**Problem details**
Reproduce the lines below from the one that contains "Instruction: Click the 净胜 column header" through the end, inclusive, and add nothing.

**Provided records**

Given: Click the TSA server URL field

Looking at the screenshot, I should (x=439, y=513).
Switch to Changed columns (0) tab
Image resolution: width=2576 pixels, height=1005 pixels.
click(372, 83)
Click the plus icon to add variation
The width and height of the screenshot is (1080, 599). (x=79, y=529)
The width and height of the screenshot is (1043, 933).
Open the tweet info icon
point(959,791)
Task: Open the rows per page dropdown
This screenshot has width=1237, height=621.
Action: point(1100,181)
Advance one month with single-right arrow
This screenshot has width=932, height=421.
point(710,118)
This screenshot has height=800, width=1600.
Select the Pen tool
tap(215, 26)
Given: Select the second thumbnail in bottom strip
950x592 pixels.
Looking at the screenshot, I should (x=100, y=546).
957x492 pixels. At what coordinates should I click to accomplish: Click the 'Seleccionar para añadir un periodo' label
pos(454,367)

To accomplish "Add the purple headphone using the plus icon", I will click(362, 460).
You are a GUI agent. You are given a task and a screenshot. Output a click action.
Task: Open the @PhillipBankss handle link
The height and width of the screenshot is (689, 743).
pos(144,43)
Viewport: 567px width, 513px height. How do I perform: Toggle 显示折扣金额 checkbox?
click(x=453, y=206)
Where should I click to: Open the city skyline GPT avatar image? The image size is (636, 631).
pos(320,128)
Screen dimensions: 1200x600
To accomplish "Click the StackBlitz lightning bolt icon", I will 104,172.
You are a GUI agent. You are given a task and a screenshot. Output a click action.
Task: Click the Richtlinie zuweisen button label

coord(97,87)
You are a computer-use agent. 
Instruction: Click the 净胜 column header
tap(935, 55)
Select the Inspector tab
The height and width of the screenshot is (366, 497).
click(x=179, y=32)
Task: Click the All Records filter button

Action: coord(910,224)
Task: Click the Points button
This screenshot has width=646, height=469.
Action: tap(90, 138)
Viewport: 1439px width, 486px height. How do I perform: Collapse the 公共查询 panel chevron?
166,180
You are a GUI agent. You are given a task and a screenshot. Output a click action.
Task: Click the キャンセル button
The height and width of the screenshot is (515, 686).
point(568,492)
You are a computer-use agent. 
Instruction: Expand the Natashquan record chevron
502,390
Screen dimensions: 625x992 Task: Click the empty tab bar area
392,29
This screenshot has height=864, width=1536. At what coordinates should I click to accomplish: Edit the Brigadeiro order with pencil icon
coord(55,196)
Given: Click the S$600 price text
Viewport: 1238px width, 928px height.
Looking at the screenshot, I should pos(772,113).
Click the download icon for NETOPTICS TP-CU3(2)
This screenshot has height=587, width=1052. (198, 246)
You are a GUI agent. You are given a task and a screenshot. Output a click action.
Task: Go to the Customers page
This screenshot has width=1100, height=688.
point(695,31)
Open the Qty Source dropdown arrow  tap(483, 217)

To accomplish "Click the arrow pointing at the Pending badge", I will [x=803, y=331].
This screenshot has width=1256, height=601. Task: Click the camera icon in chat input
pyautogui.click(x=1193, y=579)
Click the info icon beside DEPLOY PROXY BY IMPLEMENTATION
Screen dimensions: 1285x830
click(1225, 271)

**Response to this task**
Instruction: Click the 净胜 column header
tap(935, 55)
Select the Inspector tab
The height and width of the screenshot is (366, 497).
click(x=179, y=32)
Task: Click the All Records filter button

Action: coord(910,224)
Task: Click the Points button
This screenshot has width=646, height=469.
Action: tap(90, 138)
Viewport: 1439px width, 486px height. How do I perform: Collapse the 公共查询 panel chevron?
166,180
You are a GUI agent. You are given a task and a screenshot. Output a click action.
Task: Click the キャンセル button
The height and width of the screenshot is (515, 686).
point(568,492)
You are a computer-use agent. 
Instruction: Expand the Natashquan record chevron
502,390
Screen dimensions: 625x992 Task: Click the empty tab bar area
392,29
This screenshot has height=864, width=1536. At what coordinates should I click to accomplish: Edit the Brigadeiro order with pencil icon
coord(55,196)
Given: Click the S$600 price text
Viewport: 1238px width, 928px height.
Looking at the screenshot, I should pos(772,113).
Click the download icon for NETOPTICS TP-CU3(2)
This screenshot has height=587, width=1052. (198, 246)
You are a GUI agent. You are given a task and a screenshot. Output a click action.
Task: Go to the Customers page
This screenshot has width=1100, height=688.
point(695,31)
Open the Qty Source dropdown arrow  tap(483, 217)

To accomplish "Click the arrow pointing at the Pending badge", I will [x=803, y=331].
This screenshot has width=1256, height=601. Task: Click the camera icon in chat input
pyautogui.click(x=1193, y=579)
Click the info icon beside DEPLOY PROXY BY IMPLEMENTATION
Screen dimensions: 1285x830
click(1225, 271)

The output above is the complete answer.